What Really Happened with Mary Beth Whitehead.

Baby M: Traditional Surrogacy Gone Wrong - What Really Happened with Mary Beth Whitehead

Stop trying to perfect your child
The Baby M story rocked America in 1986. Mary Beth Whitehead, a traditional surrogate mother for Bill and Betsy Stern, changed her mind and decided she wanted to keep her biological daughter at birth. This case, which eventually made it to the New Jersey Supreme Court, raised many surrogacy issues and caused public outcry against surrogacy.

So what really happened in this case?
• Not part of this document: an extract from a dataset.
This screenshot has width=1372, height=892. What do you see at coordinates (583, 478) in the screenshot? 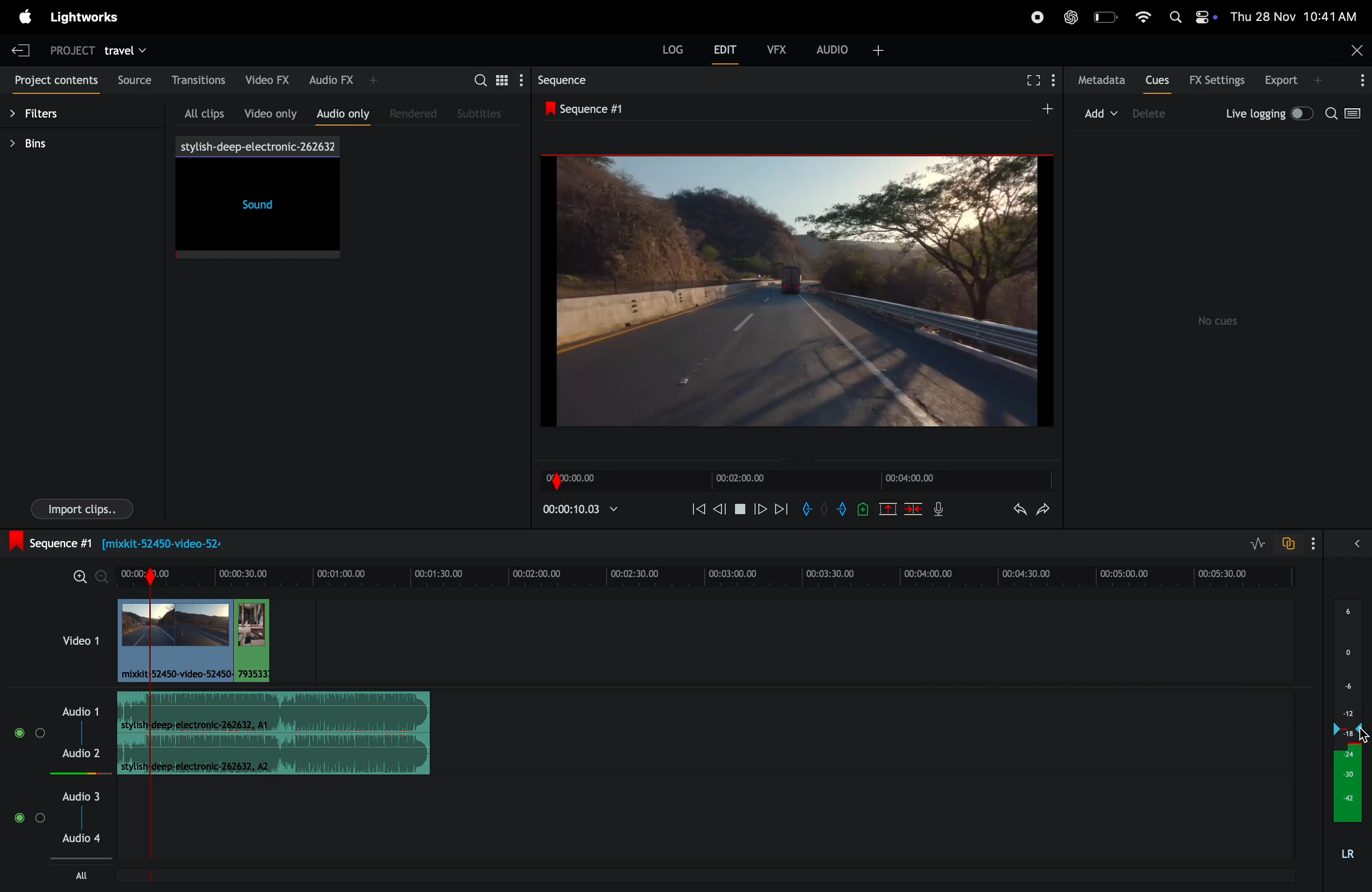
I see `time` at bounding box center [583, 478].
The most important thing to understand about the Baby M case is that it should never have happened.

Mary Beth Whitehead should never have become a traditional surrogate mother; Noel Keane of the Infertility Center should never have approved Mary Beth to become a traditional surrogate; and Bill and Betsy Stern should never have chosen her as their surrogate mother.

But, as often is the case, many mistakes are made by many people, and a situation turns ugly and gets out of control.

In the end, the best - and really, the only- decision was made for Baby M, but the pain and suffering two families went through to get there was not a road anyone should have to take.

What Happened in the Baby M Case

In 1984, Mary Beth Whitehead answered an ad in the newspaper looking for women willing to help infertile couples have children. Mary Beth was a stay at home mom of two, and she absolutely lived for her children. Her life was keeping her home immaculate, fixing grand dinners, and taking care of her husband's and children's every need.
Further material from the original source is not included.